Even though this program reads multiple log files, the main method isn’t concerned with that. The Logs class treats all the log files as a single enumeration. This makes the main method’s life easy, and its logic is easy to follow. Only the highest level of abstraction is visible here.

Logs

Logs is perfectly simple:

class Logs < ConcatenatingEnumerator

  def initialize(paths)
    logs = paths.map { |path| Log.new(path) }
    super(logs)
  end

end

We turn the log paths into instances of Log. A Log is enumerable, so ConcatenatingEnumerator can glue them together into a single enumeration.

Log

A Log is more interesting, because we want to open each file as needed, and close it as soon as possible. That way, the program only needs to have one file open at a time.

class Log

  def initialize(path)
    @path = path
  end

  def to_enum
    Enumerator.new do |yielder|
      File.open(@path, "r") do |file|
        file.each_line do |line|
          yielder.yield(line)
        end
      end
    end
  end

end

#to_enum is what lets the ConcatenatingEnumerator use this object. The method returns an enumerator. When that enumerator is used (and not before), the file is opened, and each line is yielded in turn. Once all of the lines are yielded, the file is closed.

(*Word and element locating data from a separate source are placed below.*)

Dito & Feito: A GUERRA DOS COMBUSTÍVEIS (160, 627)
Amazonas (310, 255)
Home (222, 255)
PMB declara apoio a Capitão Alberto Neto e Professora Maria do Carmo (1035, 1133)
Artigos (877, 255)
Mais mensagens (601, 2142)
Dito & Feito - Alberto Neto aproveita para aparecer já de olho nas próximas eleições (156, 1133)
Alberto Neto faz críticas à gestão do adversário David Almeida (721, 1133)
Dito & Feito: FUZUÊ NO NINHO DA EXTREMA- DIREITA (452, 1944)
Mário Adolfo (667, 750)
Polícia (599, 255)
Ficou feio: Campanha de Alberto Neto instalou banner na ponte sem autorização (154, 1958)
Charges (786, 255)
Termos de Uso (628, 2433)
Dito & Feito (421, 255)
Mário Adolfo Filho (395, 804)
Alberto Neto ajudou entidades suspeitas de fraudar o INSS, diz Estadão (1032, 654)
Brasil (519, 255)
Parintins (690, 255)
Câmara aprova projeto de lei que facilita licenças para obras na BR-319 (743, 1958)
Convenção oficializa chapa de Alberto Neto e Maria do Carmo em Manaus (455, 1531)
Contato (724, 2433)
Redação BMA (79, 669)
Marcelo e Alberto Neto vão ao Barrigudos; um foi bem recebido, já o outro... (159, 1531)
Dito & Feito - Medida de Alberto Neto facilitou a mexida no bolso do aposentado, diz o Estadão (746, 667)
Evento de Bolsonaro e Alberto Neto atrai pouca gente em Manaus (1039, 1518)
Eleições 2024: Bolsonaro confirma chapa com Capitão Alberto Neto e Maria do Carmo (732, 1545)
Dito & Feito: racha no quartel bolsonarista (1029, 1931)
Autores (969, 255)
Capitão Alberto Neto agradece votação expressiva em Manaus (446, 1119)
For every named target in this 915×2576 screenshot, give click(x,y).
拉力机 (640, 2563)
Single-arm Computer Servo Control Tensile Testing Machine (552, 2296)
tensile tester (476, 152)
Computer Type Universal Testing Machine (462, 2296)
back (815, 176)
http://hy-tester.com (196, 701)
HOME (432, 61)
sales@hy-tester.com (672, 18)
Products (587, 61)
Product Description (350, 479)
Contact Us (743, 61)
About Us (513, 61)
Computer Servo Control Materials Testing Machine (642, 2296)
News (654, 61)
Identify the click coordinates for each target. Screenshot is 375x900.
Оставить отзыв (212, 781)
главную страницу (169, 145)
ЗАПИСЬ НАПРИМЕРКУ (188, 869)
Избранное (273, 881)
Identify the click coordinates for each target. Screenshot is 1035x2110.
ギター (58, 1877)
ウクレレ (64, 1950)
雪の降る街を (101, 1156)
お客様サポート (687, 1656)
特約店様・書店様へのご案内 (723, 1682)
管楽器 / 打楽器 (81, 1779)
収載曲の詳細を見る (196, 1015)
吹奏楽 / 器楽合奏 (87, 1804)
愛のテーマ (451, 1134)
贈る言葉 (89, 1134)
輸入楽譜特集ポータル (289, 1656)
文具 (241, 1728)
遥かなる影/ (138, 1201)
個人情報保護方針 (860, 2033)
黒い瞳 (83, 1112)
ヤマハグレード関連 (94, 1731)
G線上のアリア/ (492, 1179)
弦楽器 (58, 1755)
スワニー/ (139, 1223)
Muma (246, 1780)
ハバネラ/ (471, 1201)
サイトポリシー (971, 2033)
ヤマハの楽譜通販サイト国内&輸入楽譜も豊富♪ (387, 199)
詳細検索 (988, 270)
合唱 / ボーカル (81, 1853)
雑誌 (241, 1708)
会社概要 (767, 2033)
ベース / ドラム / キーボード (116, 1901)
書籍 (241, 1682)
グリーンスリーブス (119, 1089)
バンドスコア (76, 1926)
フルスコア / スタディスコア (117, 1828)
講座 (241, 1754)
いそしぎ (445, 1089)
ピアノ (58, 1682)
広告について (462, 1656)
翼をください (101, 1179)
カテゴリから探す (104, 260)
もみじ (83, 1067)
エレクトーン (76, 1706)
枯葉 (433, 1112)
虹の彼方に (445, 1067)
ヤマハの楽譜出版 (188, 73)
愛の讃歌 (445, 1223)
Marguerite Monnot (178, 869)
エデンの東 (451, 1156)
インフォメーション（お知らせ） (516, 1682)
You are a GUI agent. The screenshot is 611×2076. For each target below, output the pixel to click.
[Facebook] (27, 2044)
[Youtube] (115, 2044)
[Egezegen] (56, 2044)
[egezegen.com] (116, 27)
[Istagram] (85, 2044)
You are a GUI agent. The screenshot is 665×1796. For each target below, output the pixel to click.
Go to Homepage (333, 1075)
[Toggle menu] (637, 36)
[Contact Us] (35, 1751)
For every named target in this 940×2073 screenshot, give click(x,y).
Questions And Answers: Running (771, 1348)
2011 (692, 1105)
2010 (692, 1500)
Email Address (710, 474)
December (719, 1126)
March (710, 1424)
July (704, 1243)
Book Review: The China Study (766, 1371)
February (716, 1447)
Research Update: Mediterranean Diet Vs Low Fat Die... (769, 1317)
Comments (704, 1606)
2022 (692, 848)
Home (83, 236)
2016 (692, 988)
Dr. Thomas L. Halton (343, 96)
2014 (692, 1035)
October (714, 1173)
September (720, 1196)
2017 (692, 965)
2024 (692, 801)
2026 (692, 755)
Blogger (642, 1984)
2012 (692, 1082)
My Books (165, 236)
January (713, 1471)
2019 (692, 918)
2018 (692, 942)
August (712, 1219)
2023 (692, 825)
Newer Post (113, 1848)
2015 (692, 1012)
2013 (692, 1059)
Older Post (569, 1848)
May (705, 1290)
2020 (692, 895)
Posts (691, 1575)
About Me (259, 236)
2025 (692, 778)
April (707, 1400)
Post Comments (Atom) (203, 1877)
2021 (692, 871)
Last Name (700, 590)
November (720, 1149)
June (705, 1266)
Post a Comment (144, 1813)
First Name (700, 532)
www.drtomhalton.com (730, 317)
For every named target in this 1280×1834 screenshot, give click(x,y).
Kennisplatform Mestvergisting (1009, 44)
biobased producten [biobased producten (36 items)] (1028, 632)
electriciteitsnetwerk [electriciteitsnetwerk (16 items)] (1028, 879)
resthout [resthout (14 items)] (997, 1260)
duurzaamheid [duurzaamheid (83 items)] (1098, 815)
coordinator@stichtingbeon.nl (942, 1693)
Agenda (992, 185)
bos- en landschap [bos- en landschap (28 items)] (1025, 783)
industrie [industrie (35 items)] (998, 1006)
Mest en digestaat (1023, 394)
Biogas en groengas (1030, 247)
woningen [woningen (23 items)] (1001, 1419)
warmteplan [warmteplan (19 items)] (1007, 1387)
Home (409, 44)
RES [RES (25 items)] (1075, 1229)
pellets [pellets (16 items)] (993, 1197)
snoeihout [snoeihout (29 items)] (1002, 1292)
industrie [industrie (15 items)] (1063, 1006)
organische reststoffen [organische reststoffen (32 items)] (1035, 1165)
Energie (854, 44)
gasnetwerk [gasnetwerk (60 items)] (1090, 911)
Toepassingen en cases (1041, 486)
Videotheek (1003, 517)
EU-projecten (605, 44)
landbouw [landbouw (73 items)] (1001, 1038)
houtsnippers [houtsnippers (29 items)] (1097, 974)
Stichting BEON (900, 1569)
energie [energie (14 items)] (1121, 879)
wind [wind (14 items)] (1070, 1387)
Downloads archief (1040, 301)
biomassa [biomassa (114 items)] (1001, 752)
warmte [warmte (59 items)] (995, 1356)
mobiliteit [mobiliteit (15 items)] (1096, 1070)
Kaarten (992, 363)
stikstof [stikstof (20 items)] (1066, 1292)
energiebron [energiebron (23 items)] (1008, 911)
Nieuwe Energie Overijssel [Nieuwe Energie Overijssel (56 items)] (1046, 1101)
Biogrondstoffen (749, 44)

The real program does more

This code teeters on the edge of too much abstraction. There’s a lot of mechanism being used to simply read some log files one after the other. The main method could be more like this, eliminating the Logs class and the use of ConcatenatingEnumerator:

stats = Stats.new
parser = Parser.new(stats)
@args.paths.each do |path|
  Log.open(path) do |log|
    log.each do |line|
      parser.parse(line)
    end
  end
end
StatsPrinter.print(stats)

But I prefer the more minimal main method that ConcatenatingEnumerator makes possible. You may reasonably disagree.